Annual film festival in Mexico

Mórbido Fest is an annual fantasy and horror film festival in Mexico City, Mexico. Known as "Mexico’s Premier Horror Event", it was founded in 2008 by Pablo Guisa Koestinger and is a member of the Méliès International Festivals Federation.

==History==
Prior guests include Roger Corman, Barbara Crampton, Elijah Wood, Hideo Nakata, John Landis and Joe Dante.

The 2016 event took place November 2–6 and featured 28 films from 13 nations, plus 77 short films from 20 nations, 12 Latin-American Premiers and 13 Mexican Premiers, including Demon, The Wailing, Miruthan, Scare Campaign, Seoul Station, Shut In, The Mermaid and The Thinning.

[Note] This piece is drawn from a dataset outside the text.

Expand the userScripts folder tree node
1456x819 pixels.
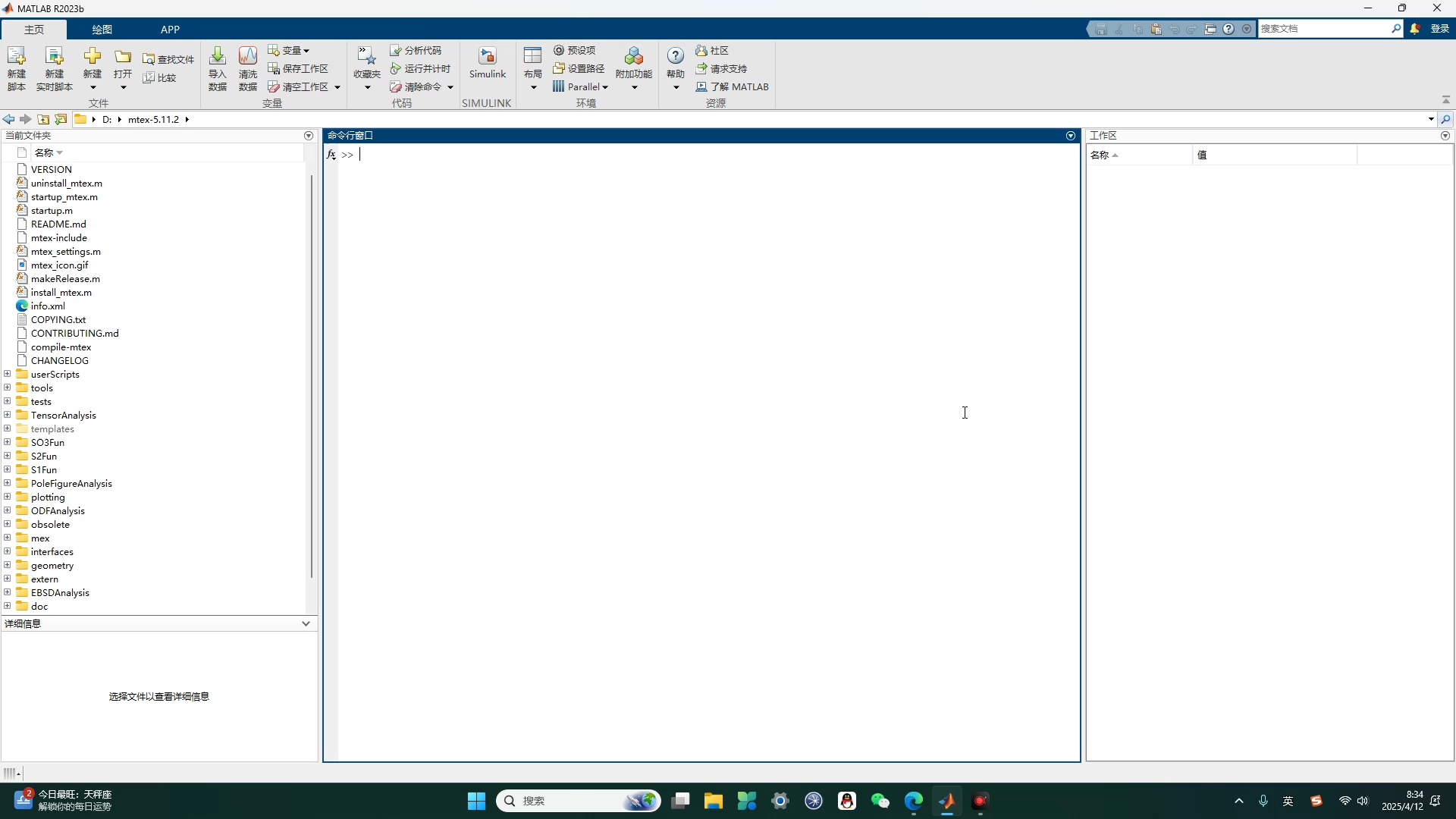coord(8,374)
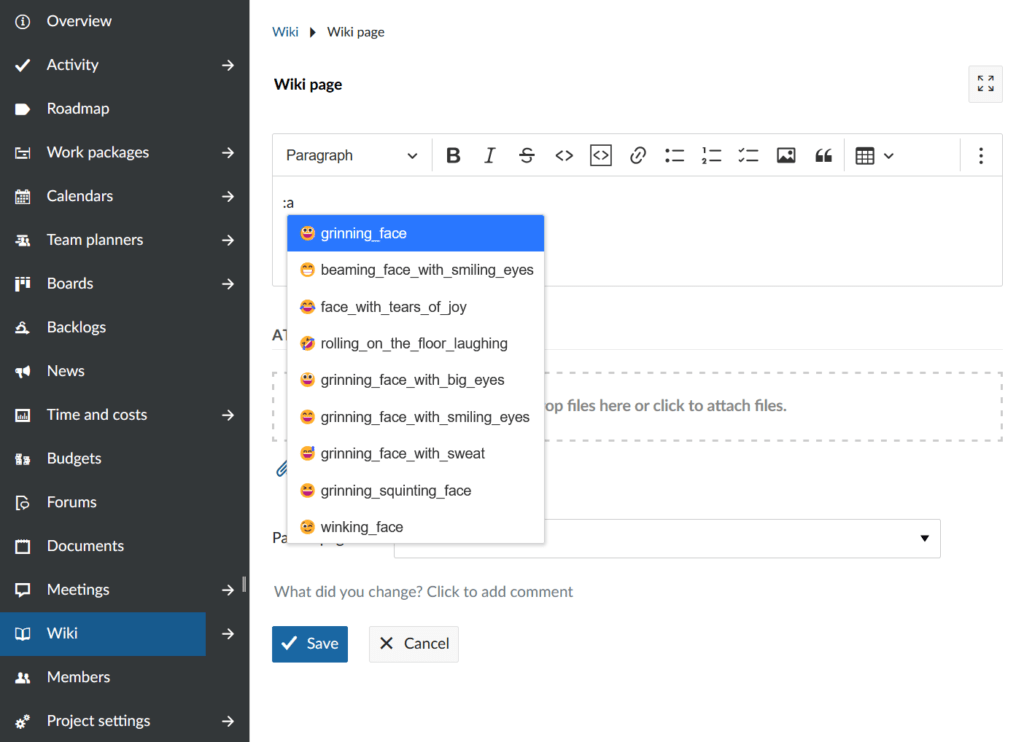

The 2017 event saw the debut of Gigi Saul Guerrero's web series La Quinceanera.

The 2019 event took place October 30 to November 3 and saw Latin premieres for Paco Plaza's Eye for an Eye , Alice Waddington’s feature debut Paradise Hills and Richard Elfman's Aliens, Clowns & Geeks. Juan Diego Escobar Alzate's film Luz won the Calavera de Plata at the festival while the Golden Skull / Audience Award went to Colour out of Space by Richard Stanley.

The 2022 edition took place October 26 to November 2 at Teatro de la Ciudad and featured 79 short films and 30 feature-length films, including Huesera: The Bone Woman and Satanic Hispanics.

The 2024 edition took place October 30 to November 10. It showcased 100 short films and 52 feature films from around the world. After winning at the festival, Cinema Management Group acquired sales for 2024 Peruvian found footage horror movie The Devil’s Teardrop.